2U: Charter Amendment Referral for Collective Bargaining for City and County of Denver Workers
Haga clic para leer en espaƱol.
Charter amendment referral for collective bargaining means Denver voters decide.
Voters will decide whether or not to grant employees of the City and County of Denver the right to collective bargaining. The charter amendment language includes standard language and pulls from Denver labor law for the Firefighters, local labor policy for the Denver K-12 teachers, and federal labor law. Here is the Council-referred charter amendment.
Who will be impacted?
All non-supervisory, non-confidential employees of the City and County of Denver, including library workers, parks and rec workers, public health workers, human services workers, Denver Water, public works workers and more. Denver social workers, librarians, trash collectors, animal shelter workers, and recreation coaches will be included.

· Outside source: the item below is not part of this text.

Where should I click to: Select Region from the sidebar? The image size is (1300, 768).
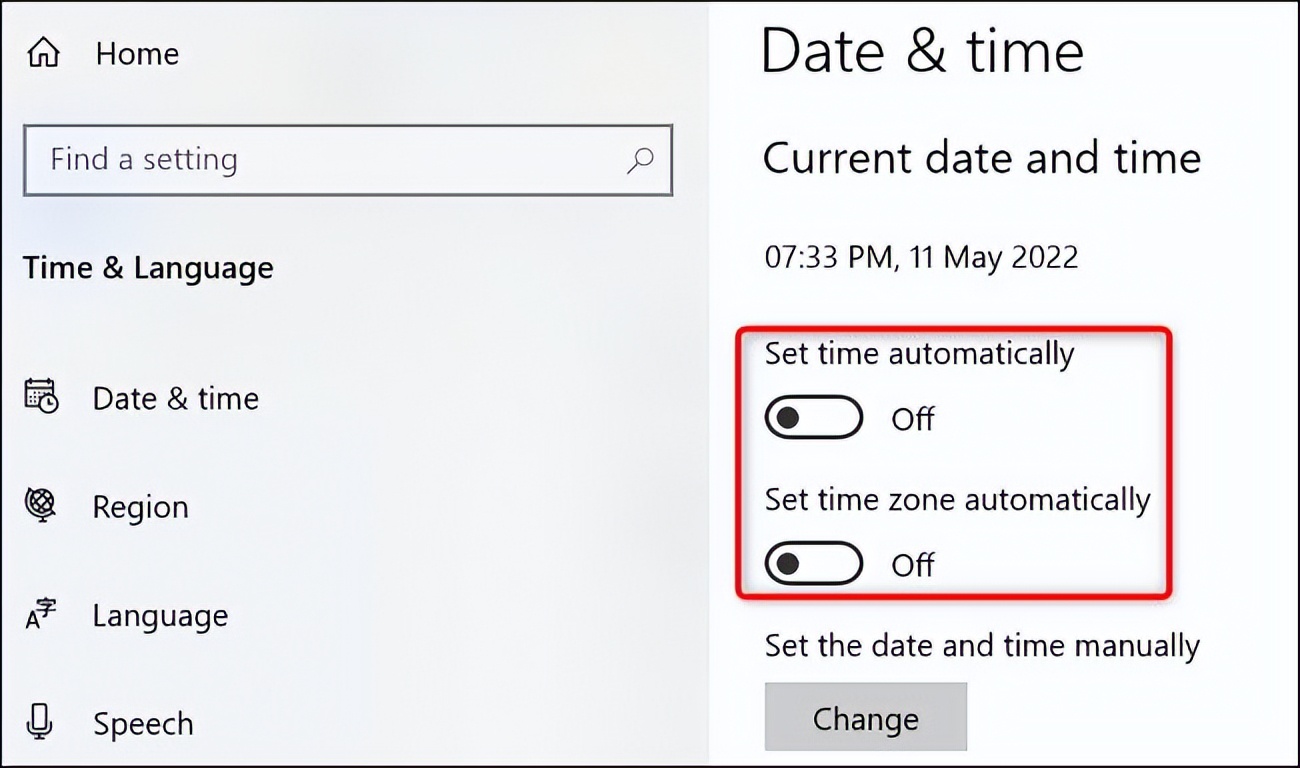140,506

What do collective bargaining rights mean?
Currently Denver teachers, Denver firefighters, and Denver police all have collective bargaining. As do most workers in large American cities like Denver. Collective bargaining means employees and their employer sit down to negotiate and come to agreement on terms and conditions of employment.
How do collective bargaining rights work?
Collective bargaining rights give Denver employees the opportunity to vote for or against union representation if at least 30% of them want to pursue such a vote. If the majority of voters in an appropriate bargaining unit vote for union representation, they will go into negotiations with the City and County of Denver. When the parties come to an agreement, the workers must vote to approve, or ratify, the Collective Bargaining Agreement before it goes into effect.
Collective bargaining is good for workers and the public.
Collective bargaining is in the public interest. When public workers have the ability to collectively address workplace issues they are better able to advocate for the public they serve.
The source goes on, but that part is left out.